MinitaurBulletCost gymnasium environment

Minitaur Bullet Cost environment

An actuated 8-jointed Minitaur. This environment corresponds to the MinitaurBulletEnv-v0 environment included in the pybullet package. It is different in the fact that:

  • The objective was changed to a velocity-tracking task. To do this, the reward is replaced with a cost. This cost is the squared difference between the Minitaur’s forward velocity and a reference value (error). Additionally, also a energy cost and health penalty can be included in the cost.

  • A minimal backward velocity bound is added to prevent the Minitaur from walking backwards.

  • Users are given the option to modify the Minitaur fall criteria, and thus the episode termination criteria.

The rest of the environment is the same as the original Minitaur environment. Please refer to the original codebase or the article of Tan et al. 2018 on which the Minitaur environment is based for more information.

Observation space

The original observation space of the MinitaurBulletEnv-v0 environment contains all eight motors’ angles, velocities and torques. In this modified version, the observation space has been extended to add three additional observations:

  • \(r\): The velocity reference signal that needs to be tracked.

  • \(r_{error}\): The difference between the current and reference velocities.

  • \(v_{x}\): The Minitaur’s forward velocity.

These observations optional and can be excluded from the observation space by setting the exclude_reference_from_observation, exclude_reference_error_from_observation and exclude_x_velocity_from_observation environment arguments to True.

Action space

The action space contains the desired motor angles for all eight motors.

Episode Termination

An episode is terminated when:

  • The episode is terminated if the Minitaur falls, meaning that the the orientation between the base and the world is greater than a threshold or the base is too close to the ground.

  • Optionally, the episode can be terminated if the Minitaur walks backwards.

Environment goal

The Minitaur should walk forward with a certain velocity.

Cost function

The cost function of this environment is designed in such a way that it tries to minimize the error between the Minitaur’s forward velocity and a reference value. The cost function is defined as:

\[\begin{split} cost = w_{forward\_velocity} \times (x_{velocity} - x_{reference\_x\_velocity})^2 + w_{energy} \times c_{energy} + \\ w_{shake} \times c_{shake} + w_{drift} \times c_{drift} + p_{health} \end{split}\]

Where:

  • \(w_{forward\_velocity}\) - is the weight of the forward velocity error.
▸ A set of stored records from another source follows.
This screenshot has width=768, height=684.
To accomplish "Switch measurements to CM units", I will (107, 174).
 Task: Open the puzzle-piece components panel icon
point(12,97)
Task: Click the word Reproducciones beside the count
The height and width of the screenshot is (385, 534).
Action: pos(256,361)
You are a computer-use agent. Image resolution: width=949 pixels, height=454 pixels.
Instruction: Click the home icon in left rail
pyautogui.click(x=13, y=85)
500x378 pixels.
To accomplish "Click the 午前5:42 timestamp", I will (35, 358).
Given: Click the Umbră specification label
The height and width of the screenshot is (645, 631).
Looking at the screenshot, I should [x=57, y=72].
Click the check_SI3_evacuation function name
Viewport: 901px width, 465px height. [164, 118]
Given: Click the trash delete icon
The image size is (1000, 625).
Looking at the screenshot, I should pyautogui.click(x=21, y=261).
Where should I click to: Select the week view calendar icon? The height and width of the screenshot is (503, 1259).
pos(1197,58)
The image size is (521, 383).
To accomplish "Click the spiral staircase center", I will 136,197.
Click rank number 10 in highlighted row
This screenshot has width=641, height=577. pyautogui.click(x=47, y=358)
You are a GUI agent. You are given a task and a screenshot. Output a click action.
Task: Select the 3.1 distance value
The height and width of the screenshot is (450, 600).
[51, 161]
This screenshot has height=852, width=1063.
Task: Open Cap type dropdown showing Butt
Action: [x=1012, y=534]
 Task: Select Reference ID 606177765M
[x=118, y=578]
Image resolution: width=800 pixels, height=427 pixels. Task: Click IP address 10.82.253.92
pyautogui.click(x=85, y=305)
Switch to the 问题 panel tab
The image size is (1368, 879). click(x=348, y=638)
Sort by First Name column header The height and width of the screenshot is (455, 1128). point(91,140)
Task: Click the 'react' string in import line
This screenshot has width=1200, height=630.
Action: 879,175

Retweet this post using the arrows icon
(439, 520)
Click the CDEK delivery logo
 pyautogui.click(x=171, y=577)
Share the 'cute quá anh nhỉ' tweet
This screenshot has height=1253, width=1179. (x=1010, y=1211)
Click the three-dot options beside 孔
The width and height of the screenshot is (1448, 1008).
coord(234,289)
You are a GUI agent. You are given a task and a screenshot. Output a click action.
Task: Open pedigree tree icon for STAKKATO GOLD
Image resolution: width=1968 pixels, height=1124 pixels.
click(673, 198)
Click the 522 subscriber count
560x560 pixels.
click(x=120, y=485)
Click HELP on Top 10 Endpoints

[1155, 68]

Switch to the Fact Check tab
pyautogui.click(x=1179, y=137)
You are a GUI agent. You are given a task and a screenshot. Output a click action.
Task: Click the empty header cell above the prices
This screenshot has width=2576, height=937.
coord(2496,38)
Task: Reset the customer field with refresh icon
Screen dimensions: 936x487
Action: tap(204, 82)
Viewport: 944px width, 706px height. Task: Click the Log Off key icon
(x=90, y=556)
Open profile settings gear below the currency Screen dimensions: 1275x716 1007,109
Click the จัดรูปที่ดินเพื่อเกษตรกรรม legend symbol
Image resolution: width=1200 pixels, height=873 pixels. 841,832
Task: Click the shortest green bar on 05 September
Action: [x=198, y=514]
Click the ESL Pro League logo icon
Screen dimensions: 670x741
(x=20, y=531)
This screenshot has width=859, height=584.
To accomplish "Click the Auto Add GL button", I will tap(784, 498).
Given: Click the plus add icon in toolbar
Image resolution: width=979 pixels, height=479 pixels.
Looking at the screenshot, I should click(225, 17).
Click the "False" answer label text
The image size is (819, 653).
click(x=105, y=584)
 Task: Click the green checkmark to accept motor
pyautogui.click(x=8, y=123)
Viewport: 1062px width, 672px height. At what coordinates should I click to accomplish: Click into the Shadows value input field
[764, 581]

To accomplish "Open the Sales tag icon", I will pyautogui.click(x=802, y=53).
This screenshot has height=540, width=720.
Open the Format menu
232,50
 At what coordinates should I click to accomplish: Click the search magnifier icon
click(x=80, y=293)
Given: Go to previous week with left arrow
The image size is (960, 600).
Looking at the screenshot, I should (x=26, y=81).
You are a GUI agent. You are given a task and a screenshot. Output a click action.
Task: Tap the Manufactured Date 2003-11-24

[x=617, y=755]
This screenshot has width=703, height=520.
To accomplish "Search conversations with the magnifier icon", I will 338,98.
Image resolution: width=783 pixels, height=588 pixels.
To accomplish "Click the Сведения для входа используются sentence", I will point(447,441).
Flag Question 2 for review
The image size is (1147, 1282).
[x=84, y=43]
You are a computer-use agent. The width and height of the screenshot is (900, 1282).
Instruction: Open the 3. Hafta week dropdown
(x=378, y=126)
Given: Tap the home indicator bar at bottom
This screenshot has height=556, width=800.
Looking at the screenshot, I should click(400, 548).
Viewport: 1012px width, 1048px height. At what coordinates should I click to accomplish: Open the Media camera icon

  • \(x_{velocity}\) - is the HopMintaur’s forward velocity.

  • \(x_{reference\_x\_velocity}\) is the reference forward velocity.

  • \(w_{energy}\) is the weight of the energy cost (optional).

  • \(c_{energy}\) is the control energy cost (optional).

  • \(w_{shake}\) is the weight of the shake cost (optional).

  • \(c_{shake}\) is the shake (z movement) cost (optional).

  • \(w_{drift}\) is the weight of the drift (y movement) cost (optional).

  • \(c_{drift}\) is the drift cost (optional).

  • \(p_{health}\) is a penalty for being unhealthy (i.e. if the Minitaur falls over).

The energy, shake, drift, and health penalty are optional and can be disabled using the include_energy_cost, include_shake_cost, include_drift_cost and include_health_penalty environment arguments.

Environment step return

In addition to the observations, the cost and a termination and truncation boolean, the environment also returns an info dictionary:

[observation, cost, termination, truncation, info_dict]

Compared to the original MinitaurBulletEnv-v0 environment, the following keys were added to this info dictionary:

  • reference: The reference velocity.

  • state_of_interest: The state that should track the reference (SOI).

  • reference_error: The error between SOI and the reference.

How to use

This environment is part of the Stable Gym package. It is therefore registered as the stable_gym:MinitaurBulletCost-v1 gymnasium environment when you import the Stable Gym package. If you want to use the environment in stand-alone mode, you can register it yourself.